Explicação dada. Mas acho que não foi por isso. Na cirurgia, invade-se o corpo do doente e pode-se resolver o problema definitivamente. Por exemplo, um pneumologista trata a asma, mas a doença não desaparece. Um cirurgião, quando lhe aparece alguém com pedra na vesícula, opera e está resolvido. Na medicina, a cirurgia é a especialidade que pode resolver definitivamente o problema do doente. Além disso, é uma arte, é como saber tocar violino. Saber fazer os passos certos, usar as mãos. Digo sempre aos meus internos: têm de ser elegantes.

Humanismo, generosidade e loucura: eu diria que tem de tudo isto um pouco. Concorda? É preciso ser um pouco louco, mas a loucura está relacionada com a aventura, o desafio. Eu estou sempre a desafiar-me, quero ir sempre mais além.

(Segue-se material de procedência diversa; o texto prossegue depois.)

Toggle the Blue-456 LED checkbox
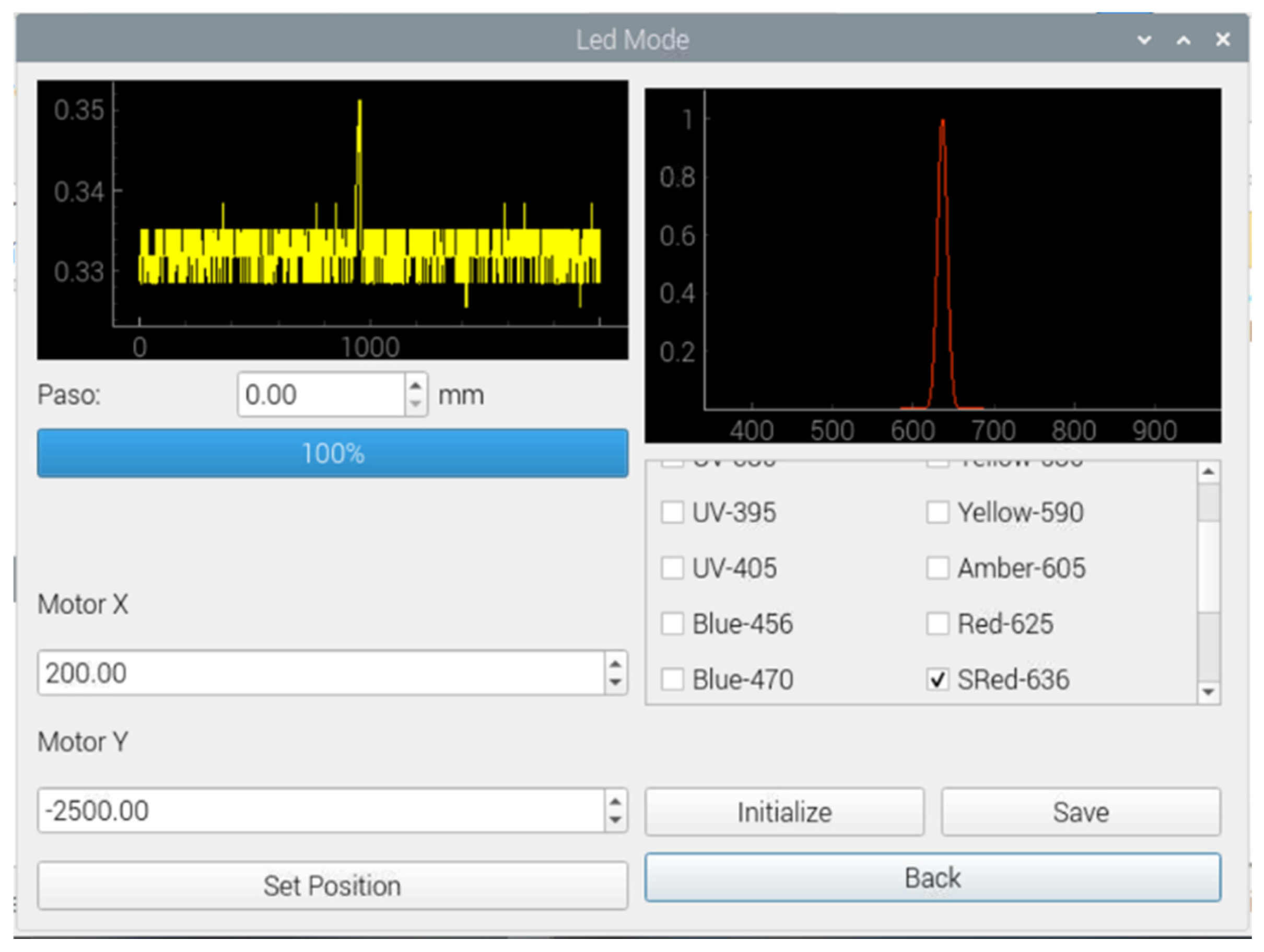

Mas qual destas características pesa mais na sua personalidade? A generosidade e o humanismo são quase iguais. Ir numa missão humanitária e não ser generoso com os outros, não oferecer aquilo que posso dar, não é ser humanitário. Temos de ser uma luz na escuridão e, ao mesmo tempo, um pouco de louco ou corremos o risco, no meio de tanto sofrimento, de nos perdermos.

Como se recupera psicologicamente destas experiências? Desde Gaza, tenho andado mais descompensado do ponto de vista emocional. Neste momento tenho essa fragilidade. Muita gente diz que eu tenho de fazer psicanálise. Faço isso bebendo uns copos com os amigos. (risos) Mas percebo que deve haver esses briefings psicológicos porque isto deixa marcas.

No ponto a que chegou da vida, o que é que ela lhe ensinou? Aprendi que podemos fazer a diferença com coisas muito simples. Basta ter a coragem de dar o primeiro passo em frente e podemos fazer a diferença. Deixar a pegada. Quando estive com os Médicos Sem Fronteiras na RDC, criei uma parceria com os médicos locais. Eram miúdos que tinham acabado o curso com o currículo mínimo e estavam preparados para algumas cirurgias que podem salvar vidas quando nós lá não estamos. E eles ficaram tão contentes por saber que conseguiram atingir aquele patamar! Costumo dizer que aprendi mais com eles do que eles comigo. Porque estas pessoas ensinaram-me a viver de uma forma mais simples. Em Gaza, a crueldade acontece perante as nossas barbas, sem que nós façamos nada. Temos de ser uma voz viva. Temos de ser melhores do que isto. Tento passar o bichinho na comunidade cirúrgica, que penso que ainda tem poder de influência.